Saved data entries:
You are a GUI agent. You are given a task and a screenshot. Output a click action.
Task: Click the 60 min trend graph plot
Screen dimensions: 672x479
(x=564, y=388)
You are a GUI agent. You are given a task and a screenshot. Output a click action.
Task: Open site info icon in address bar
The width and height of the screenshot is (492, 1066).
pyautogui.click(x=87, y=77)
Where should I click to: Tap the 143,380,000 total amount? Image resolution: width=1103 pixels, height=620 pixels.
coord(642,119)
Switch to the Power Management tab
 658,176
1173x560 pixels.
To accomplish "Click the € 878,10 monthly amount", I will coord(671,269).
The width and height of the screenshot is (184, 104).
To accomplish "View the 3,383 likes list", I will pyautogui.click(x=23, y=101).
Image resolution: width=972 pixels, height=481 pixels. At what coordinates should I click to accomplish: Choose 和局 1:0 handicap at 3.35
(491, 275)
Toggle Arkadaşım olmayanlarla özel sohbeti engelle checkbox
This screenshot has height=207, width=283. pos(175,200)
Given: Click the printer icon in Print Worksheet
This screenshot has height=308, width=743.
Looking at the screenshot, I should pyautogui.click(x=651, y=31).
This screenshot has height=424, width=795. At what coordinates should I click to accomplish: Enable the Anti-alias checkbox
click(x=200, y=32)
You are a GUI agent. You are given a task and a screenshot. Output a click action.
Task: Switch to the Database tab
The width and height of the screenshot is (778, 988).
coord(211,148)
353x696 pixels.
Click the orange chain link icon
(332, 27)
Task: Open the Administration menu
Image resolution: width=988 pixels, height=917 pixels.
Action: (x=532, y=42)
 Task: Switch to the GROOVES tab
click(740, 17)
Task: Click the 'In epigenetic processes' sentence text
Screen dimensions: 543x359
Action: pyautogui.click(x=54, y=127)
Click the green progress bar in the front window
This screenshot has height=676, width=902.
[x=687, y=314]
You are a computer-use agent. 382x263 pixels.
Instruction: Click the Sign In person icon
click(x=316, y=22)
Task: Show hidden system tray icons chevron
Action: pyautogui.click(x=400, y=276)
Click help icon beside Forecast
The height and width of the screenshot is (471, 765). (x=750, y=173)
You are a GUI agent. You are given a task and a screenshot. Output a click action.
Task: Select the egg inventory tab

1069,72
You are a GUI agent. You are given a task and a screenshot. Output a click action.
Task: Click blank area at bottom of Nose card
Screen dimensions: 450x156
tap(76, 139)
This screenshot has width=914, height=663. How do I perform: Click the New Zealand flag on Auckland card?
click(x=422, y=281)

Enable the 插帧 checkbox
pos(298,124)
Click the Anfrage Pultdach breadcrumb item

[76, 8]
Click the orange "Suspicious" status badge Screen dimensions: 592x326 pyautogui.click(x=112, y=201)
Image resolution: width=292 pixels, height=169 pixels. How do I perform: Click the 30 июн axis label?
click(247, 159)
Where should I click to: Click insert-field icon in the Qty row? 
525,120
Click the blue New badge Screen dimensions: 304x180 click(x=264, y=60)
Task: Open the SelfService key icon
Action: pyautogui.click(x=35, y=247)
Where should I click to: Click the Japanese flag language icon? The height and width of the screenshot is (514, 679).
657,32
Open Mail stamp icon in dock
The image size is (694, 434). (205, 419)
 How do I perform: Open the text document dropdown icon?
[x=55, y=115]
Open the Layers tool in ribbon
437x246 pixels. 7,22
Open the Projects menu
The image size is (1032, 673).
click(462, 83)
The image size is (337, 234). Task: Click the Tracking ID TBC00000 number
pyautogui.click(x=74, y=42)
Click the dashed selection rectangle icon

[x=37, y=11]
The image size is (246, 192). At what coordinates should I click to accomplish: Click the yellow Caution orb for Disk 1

EXERCISE DETAILS: From the lines above, copy those that contain the word "will".

WRITTEN ANSWER:
To accomplish "Click the € 878,10 monthly amount", I will coord(671,269).
To accomplish "View the 3,383 likes list", I will pyautogui.click(x=23, y=101).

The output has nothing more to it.